● Text extract
** start **

How to Convert PDF to JSON Meta in C#

In this article, you will see how to convert a PDF document to JSON Meta using the PDF.CO Web API in the C# programming language.

PDF.CO Web API provides several functionalities for Converting a PDF document to JSON Meta. Using this API, you can convert a PDF document containing useful information such as company names, addresses, etc, to JSON Meta.

In this article, you will be using the AI-powered API calls from PDF.CO for converting a PDF document to JSON Meta in two ways. Learn how to:

PDF to JSON Meta from URL

In this section, you will see how to convert a PDF document to JSON meta using a PDF file from a URL.

Steps

The scripts in this section are executed inside a C# Console application.

The following code imports the required libraries.

using System;
using System.Collections.Generic;
using System.IO;
using System.Net;
using Newtonsoft.Json;
using Newtonsoft.Json.Linq;

The above libraries are installed by default with Microsoft .NET framework except for the Newtonsoft library. You can install the Newtonsoft library in the Microsoft Visual Studio IDE.

Go to “Tools-> NuGet Package Manager”. Search for “Newtonsoft” library. You will see the following packages. Select the first package and click the “Install” button.

Newtonsoft.Json Library

The sample file used in this section to convert PDF to JSON Meta can be found at this link:

https://bytescout-com.s3.amazonaws.com/files/demo-files/cloud-api/pdf-to-json/sample.pdf

To start, you need to create variables that store the PDF.CO API key, the URL to the source PDF document along with its password, and the path to the destination JSON file. The following script defines these variables.

    const String API_KEY = "**************************";
    const string SourceFile = @"https://bytescout-com.s3.amazonaws.com/files/demo-files/cloud-api/pdf-to-json/sample.pdf";
    const string DestinationFile = @".\newDocument.json";
    const string Password = "";

Note: You can get your API key by registering at https://app.pdf.co

The next step is to create an object of the WebClient class. This object is used to make calls to the PDF.CO Web API. The following script creates the WebClient class object.

           WebClient webClient = new WebClient();
           webClient.Headers.Add("x-api-key", API_KEY);

The path for the PDF.CO API call that converts the PDF document to JSON meta is stored as a string variable, as shown in the script below.

string url = "https://api.pdf.co/v1/pdf/convert/to/json-meta";

Next, you need to create a parameter dictionary containing the information that will be passed to the API call that converts PDF documents to JSON Meta.

** end **

● Instructions to follow
In the PDF to JSON Meta article, which of the imported libraries is not installed by default with the Microsoft .NET framework? Answer using only the PDF to JSON Meta article.

● Information supplied
** start **

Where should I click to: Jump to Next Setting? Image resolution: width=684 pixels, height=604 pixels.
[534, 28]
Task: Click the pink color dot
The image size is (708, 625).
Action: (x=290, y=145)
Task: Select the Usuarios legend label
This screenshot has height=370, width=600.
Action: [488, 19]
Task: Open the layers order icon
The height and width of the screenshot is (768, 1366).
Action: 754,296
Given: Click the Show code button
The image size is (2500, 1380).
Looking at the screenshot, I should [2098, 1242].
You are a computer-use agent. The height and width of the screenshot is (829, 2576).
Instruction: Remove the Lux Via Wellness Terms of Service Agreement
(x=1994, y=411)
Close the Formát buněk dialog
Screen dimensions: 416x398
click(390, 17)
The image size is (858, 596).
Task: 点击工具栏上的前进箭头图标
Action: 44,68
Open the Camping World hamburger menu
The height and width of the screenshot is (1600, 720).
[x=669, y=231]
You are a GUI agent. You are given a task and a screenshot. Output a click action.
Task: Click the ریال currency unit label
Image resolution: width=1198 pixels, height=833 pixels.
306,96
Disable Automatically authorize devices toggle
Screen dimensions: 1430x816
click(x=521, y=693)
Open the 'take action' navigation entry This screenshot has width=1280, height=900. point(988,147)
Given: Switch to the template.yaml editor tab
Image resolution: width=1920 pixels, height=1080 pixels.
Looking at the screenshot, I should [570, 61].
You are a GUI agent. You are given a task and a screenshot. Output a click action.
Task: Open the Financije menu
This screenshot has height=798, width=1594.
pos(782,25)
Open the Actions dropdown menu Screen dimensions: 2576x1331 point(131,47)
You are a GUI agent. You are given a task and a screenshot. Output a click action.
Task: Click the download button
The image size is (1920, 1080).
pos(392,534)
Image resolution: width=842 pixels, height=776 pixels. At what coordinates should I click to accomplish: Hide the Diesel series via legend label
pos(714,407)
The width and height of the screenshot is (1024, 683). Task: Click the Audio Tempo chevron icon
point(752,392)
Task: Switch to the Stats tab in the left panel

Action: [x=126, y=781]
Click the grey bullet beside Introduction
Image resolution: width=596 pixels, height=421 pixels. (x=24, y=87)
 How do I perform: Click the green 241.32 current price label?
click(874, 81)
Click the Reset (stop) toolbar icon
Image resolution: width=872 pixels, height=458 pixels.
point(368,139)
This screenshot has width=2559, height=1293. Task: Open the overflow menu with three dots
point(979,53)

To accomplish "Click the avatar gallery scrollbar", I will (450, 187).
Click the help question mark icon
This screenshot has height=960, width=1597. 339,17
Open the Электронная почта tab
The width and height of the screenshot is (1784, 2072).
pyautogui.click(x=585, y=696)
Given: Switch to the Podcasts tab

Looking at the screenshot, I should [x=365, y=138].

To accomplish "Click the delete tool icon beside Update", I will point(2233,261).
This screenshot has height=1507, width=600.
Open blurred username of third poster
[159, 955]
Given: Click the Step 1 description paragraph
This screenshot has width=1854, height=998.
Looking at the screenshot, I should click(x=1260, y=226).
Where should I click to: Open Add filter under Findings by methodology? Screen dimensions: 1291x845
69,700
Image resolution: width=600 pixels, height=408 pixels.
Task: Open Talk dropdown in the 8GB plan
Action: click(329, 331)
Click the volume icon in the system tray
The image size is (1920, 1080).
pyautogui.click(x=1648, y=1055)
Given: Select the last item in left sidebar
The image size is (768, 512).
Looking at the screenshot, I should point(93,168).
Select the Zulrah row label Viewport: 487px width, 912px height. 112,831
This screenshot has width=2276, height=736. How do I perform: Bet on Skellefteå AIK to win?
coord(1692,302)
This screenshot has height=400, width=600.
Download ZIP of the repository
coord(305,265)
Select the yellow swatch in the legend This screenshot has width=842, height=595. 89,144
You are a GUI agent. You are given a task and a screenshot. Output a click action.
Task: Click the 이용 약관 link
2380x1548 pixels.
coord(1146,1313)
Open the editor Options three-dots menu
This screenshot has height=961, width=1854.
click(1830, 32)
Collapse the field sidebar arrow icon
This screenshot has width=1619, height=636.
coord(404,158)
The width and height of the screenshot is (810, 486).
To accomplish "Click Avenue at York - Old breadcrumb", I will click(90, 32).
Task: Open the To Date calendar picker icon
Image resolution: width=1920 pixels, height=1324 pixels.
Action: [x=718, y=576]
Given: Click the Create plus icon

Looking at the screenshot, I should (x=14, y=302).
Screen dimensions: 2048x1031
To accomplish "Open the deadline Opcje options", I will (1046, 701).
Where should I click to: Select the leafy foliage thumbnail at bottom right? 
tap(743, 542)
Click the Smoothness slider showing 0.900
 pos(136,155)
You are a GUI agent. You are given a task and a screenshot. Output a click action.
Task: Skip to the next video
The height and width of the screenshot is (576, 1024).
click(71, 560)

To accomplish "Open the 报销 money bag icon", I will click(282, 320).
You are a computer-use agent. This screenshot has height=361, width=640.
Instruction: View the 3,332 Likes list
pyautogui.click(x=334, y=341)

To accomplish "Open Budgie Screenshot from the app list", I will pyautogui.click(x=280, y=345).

** end **

● Output of the task
The Newtonsoft library.